A champion driver and former team owner in his own right, Jack Baldwin has made the transition to being the GT and GTS Class Manager for Pirelli World Challenge.
This week in the Pirelli Paddock Pass, Baldwin explains his role and reflects on the state of the sport he has been involved in for over four decades.
How are you enjoying being on the sanctioning body side of the sport?
“Honestly, I’m finding it quite interesting and a nice challenge. It was a good next step for me. I’ve been mostly behind the wheel, but I did get to own and run at team with GTSport Racing.
“Now being on the business side of the sport, I’m finding it to be quite a challenge in a good way. I enjoy working with the drivers coming up and the teams and manufacturers.
“I’m trying to make the sport I’ve always loved a better place.”
What are your main functions as a class manager?
“My main function is on the business side but I find myself being a liaison between the teams, drivers, and the officials on the other side.
“I don’t do competition, but I do have a voice in it because everything affects the business and we are in the business of racing.
“I know it’s something that the competitors really appreciate: having someone who will come and talk to them, listen to them, and understand their challenges, their issues.
“I try to listen to that, understand that, and translate it back to the competition side or race control, to sort of interpret it and be the liaison that brings the two sides together.
“You could simply say customer service, but it’s more than customer service. It takes someone that knows the sport from every side to look at the whole picture and understand.”
What makes Pirelli World Challenge stand out among all of the sports car racing series?
“We are a sprint-based series. We’ve added SprintX, but that’s sprint racing with a twist, and it gives two guys the opportunity to share the cost and come enjoy our paddock.
“It’s an opportunity to race at a professional level that’s less involving. The races are shorter, they require less people, and I think that’s the biggest thing.
“This is all about getting the job done, and it’s proven to work well for the customer.”
How has racing changed in your time in the sport?
“Like anything, it has evolved. Good or bad, agree or not, racing now is more political. With manufacturers building the cars and getting them homologated, a lot of the ingenuity is out of the car.
“We don’t build cars, we don’t develop cars anymore. In most cases it’s not a bad thing. One part of me doesn’t like the idea that the innovation is now out of the car, but I do understand the reasoning and it does make sense.
“Now, you can spend more of your money racing the car, and less of the money developing the car. When I developed the Cayman with GTSport Racing, we could have run a full season with what we spent developing the car.

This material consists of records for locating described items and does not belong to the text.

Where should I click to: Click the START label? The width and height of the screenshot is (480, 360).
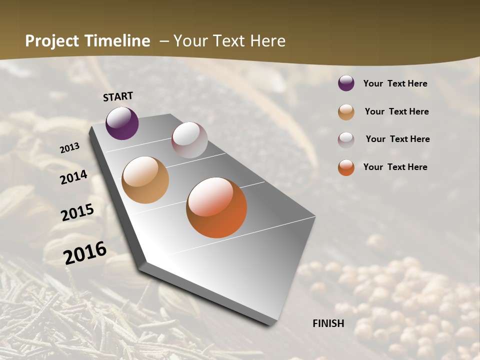(118, 96)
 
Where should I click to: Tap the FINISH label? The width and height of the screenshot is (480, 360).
(328, 324)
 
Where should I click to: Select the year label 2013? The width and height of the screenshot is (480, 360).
(70, 148)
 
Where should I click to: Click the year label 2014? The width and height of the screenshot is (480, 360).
(74, 177)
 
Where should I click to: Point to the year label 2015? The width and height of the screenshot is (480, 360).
(78, 212)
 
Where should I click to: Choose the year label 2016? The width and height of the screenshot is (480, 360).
(85, 252)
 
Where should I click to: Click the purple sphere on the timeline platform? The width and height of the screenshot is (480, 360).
(122, 123)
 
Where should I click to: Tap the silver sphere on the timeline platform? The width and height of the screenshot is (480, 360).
(190, 140)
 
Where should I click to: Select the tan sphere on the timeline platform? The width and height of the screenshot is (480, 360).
(146, 180)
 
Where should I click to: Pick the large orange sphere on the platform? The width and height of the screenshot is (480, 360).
(216, 208)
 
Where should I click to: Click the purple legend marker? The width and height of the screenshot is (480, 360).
(346, 83)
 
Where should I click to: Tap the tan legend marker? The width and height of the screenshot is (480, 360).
(346, 112)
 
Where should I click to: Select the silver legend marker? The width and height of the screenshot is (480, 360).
(346, 140)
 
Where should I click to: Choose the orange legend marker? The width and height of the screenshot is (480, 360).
(346, 168)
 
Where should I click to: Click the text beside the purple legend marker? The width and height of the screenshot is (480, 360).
(396, 84)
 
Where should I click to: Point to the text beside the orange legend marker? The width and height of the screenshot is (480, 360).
(396, 167)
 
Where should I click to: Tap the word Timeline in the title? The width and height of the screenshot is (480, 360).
(118, 41)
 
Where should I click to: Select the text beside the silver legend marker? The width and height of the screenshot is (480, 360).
(398, 139)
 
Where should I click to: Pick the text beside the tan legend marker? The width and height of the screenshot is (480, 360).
(396, 112)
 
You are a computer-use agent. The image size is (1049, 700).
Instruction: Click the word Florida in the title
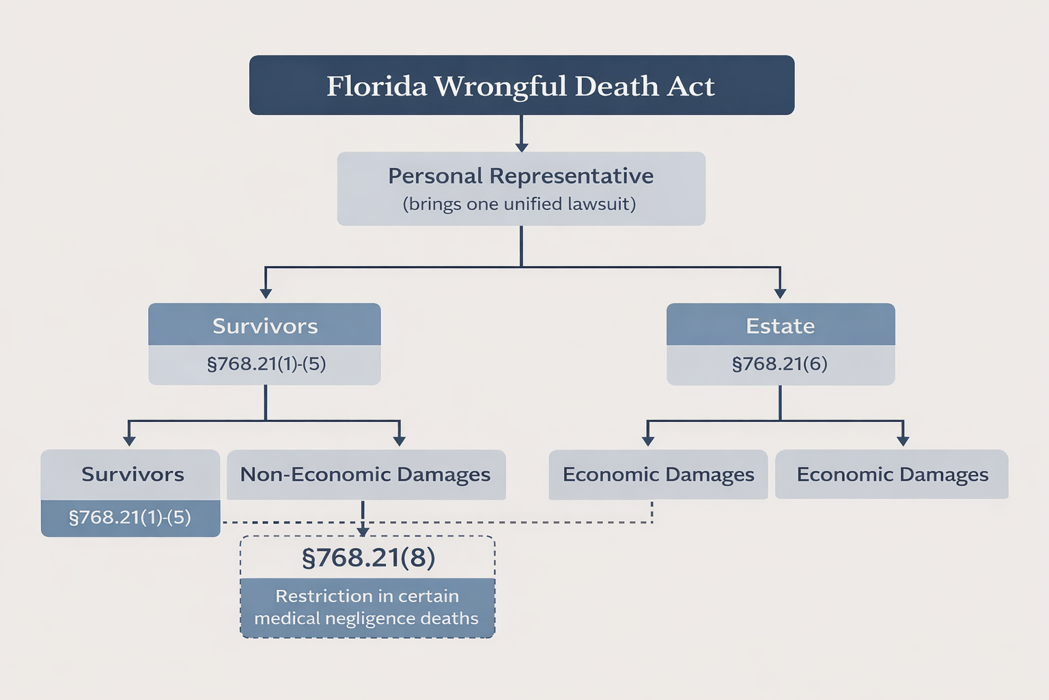pyautogui.click(x=376, y=86)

“Now, I can just go buy a car and get right to it, and the teams that embrace it are doing better than the teams that don’t.
“If they embrace it, work with the manufacturer, they are the teams that are doing better than the teams that are trying to swim upstream.
“Also, I think the bigger picture from the beginning of my career to now, the cars are much safer. The seat is installed correctly, the seatbelts are at the right angle, and you didn’t always find that when people were building their own cars. There was inconsistency there.
“On top of that, you’re driving a car today that you can drive anywhere in the world. That’s a good thing. Motorsports has become less regional and more global.
“Our series is connected to the SRO’s series whereas before we were just us. That makes it bigger and better.”